*PASSAGE PROVIDED*
--- START ---
The new system only had one series of uvulars and no phonemic emphasis (though emphasis may have persisted at the phonetic level):

Stage Emphasis Presyllables Uvulars Velars Vowels
Early Old Chinese Nonphonemic Present One series:
*q-
...
One series:
*k-
...
One series without diphthongs:
*a *e *o *ə *e *o
Middle Old Chinese Phonemic Lost to varying degrees in dialects; loss or merger of presyllabic vowels conditioning emphasis made emphasis phonemic Two series:
*q-
... vs. *qˁ ...
Two series:
*k-
... vs. *kˁ ...
Late Old Chinese Nonphonemic One series mostly from emphatic velars: *q- < *kˁ-

But *ɢ- is from both original uvular *ɢˁ- > *ɢ- and emphatic velar *gˁ-
One series from nonemphatic velars:
*k-
Two series with diphthongs:
lower *a *e *o *əɨ *ei *ou
(< *emphatic consonant + *a *e *o *ə *e *o)
higher *ɨa *ie *uo *ɨə *i *u
(< *nonemphatic consonant + *a *e *o *ə *e *o)

(11.3.1:09: The three stages contain roughly the same amount of complexity distributed in different ways. The locus of a binary distinction traveled rightward over time:

Early Old Chinese: low vs. high vowel presyllables

*/Cʌ.pi/ [Cʌ.pi] > [Cˁʌˁ.pˁɪˁ]

*/Cɯ.pi/ [Cɯ.pi]

Middle Old Chinese: emphatic vs. nonemphatic core syllable initials; Baxter and Sagart's reconstruction corresponds to this stage

*/pˁi/ [pˁəˁɪˁ]

*/pi/ [pi]

Late Old Chinese: lower vs. higher vowels

*/pei/ [peɪ]

*/pi/ [pi]

I originally wanted to use back consonants in the examples above, but the uvular-velar shifts would complicate the three-way contrast.)
--- END ---
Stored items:
--- START ---
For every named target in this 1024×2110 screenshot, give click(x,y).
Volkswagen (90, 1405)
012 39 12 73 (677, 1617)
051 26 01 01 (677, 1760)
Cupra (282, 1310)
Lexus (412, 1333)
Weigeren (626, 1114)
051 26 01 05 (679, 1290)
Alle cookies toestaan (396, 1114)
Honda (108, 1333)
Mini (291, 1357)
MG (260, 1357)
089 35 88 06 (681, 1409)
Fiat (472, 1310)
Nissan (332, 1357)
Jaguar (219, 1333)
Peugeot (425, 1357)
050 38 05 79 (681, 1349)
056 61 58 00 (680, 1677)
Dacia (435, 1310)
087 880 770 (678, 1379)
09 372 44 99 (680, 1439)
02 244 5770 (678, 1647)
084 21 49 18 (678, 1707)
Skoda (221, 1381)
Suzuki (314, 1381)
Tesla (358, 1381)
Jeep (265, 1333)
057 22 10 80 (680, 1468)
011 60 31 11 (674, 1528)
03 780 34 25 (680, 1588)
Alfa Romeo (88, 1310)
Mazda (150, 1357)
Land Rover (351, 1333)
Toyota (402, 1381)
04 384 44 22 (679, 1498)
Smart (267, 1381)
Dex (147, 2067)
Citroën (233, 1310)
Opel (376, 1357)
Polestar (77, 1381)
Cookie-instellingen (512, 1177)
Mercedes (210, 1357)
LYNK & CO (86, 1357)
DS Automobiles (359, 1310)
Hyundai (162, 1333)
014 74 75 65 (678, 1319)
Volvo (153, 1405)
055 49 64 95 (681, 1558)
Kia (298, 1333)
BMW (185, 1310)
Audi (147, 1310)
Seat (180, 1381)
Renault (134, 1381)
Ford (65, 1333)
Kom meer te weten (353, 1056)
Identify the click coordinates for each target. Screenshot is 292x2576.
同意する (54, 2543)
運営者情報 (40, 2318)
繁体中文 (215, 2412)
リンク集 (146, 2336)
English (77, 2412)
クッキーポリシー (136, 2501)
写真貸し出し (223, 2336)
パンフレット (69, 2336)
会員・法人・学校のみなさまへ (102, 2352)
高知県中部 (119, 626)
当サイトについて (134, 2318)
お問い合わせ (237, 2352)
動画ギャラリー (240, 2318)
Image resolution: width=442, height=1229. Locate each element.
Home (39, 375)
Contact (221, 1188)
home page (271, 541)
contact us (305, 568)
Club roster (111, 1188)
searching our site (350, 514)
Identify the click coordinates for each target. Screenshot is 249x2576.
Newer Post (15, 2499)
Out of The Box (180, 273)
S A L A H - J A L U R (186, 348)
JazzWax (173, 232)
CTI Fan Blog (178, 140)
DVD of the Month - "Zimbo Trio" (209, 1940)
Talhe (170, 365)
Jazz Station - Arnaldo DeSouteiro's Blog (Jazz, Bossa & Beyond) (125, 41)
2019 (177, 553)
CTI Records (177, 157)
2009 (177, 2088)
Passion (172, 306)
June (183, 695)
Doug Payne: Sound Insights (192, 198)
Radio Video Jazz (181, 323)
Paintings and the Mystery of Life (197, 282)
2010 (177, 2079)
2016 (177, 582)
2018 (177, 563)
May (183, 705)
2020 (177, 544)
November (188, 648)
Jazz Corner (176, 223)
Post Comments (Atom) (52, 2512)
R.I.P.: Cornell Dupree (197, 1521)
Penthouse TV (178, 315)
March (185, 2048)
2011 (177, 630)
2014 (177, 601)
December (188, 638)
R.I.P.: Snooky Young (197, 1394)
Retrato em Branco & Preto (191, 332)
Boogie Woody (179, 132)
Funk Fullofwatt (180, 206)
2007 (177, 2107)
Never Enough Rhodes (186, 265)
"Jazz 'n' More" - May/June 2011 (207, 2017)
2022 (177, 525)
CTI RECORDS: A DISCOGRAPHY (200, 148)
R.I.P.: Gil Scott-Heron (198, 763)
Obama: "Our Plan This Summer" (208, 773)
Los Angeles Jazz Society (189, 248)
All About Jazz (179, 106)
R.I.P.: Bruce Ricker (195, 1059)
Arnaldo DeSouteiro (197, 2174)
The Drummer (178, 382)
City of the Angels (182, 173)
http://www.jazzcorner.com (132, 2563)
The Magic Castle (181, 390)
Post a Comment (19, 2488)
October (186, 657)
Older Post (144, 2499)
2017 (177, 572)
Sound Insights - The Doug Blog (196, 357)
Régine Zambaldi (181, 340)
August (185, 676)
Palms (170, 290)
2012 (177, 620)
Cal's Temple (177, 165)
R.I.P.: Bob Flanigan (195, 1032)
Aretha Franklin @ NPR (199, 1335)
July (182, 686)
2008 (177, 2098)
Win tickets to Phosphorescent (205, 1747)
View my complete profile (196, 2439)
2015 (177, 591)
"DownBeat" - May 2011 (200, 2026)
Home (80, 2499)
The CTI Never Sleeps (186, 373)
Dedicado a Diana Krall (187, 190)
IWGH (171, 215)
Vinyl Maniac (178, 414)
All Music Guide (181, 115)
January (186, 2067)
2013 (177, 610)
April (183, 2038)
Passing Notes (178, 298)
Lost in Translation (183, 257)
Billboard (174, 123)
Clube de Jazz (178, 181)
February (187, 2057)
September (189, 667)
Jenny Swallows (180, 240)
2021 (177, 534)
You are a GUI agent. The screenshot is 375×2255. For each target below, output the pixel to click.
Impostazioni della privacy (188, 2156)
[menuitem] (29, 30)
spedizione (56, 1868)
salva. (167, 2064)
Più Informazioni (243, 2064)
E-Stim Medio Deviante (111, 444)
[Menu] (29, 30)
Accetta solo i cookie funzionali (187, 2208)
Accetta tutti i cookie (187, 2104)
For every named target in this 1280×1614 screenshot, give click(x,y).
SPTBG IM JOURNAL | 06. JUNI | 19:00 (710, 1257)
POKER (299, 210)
--- END ---
*REQUIRED TASKS*
1) Restate the passage on Old Chinese sound changes from "Late Old Chinese Nonphonemic" up to and including "(< *nonemphatic consonant + *a *e *o *ə *e *o)", substituting "complex vowels" for "diphthongs".
2) Extend the passage on Old Chinese sound changes, continuing after its final sentence.

*RESULTS FOR THE EXERCISE*
1)
Late Old Chinese Nonphonemic One series mostly from emphatic velars: *q- < *kˁ-

But *ɢ- is from both original uvular *ɢˁ- > *ɢ- and emphatic velar *gˁ-
One series from nonemphatic velars:
*k-
Two series with complex vowels:
lower *a *e *o *əɨ *ei *ou
(< *emphatic consonant + *a *e *o *ə *e *o)
higher *ɨa *ie *uo *ɨə *i *u
(< *nonemphatic consonant + *a *e *o *ə *e *o)

2)
That's the big picture. Tomorrow I'll look at a specific word that made me question my old uvular theory - possibly even before I saw Baxter and Sagart's uvular proposal years ago.

*11.3.0:45: See Baxter and Sagart (2014: 102-105) for less common reflexes of *q(ʰˁ)-:

- Middle Chinese *ɕ- via *x- before front vowels including secondary fronted *a

- Proto-Min *kʰ-

- Middle Chinese *ʈʰ- from *qʰr- in eastern dialects

For simplicity, I have only listed reflexes of *q(ʰˁ)- without preinitials or presyllables at the Middle Old Chinese level. Such preceding elements resulted in even more reflexes: e.g., Middle Old Chinese *t.qʰ- became Late Old Chinese *tɕʰ- (see Baxter and Sagart 2014: 160; their Middle Chinese initials are almost identical to my Late Old Chinese initials).


15.11.1.15:41: WHY DO OPPOSITES ATTRACT? THE MEHRI DEFINITE ARTICLE Ḥ(Ə)-

Last week I mentioned the Mehri definite article a- which only occurred before emphatics and voiced consonants.

Mehri has another definite article ḥ(ə)- which only occurs before glottal stops, f-, and voiced nonemphatics:

feature ʔ-, f- b-, d-, g-, l-, m-, n-, r-, s-, w-, y-
pharyngeal(ized) + - -
voiced - - +

Why does voiceless pharyngeal-initial ḥ(ə)- occur before voiced nonpharyngealized consonants? This distribution is what I call diachronic detritus; the synchronically inexplicable result of an earlier sound change. Rubin (2010: 71) wrote that

Many of the nouns with the definite article ḥ(ə)- have an etymological initial ʾ- [i.e.., glottal stop], which is sometimes reflected in the long ā of the definite article ḥā-.

Exceptions have y- from *y- (e.g, yūm 'days') or are due to analogy.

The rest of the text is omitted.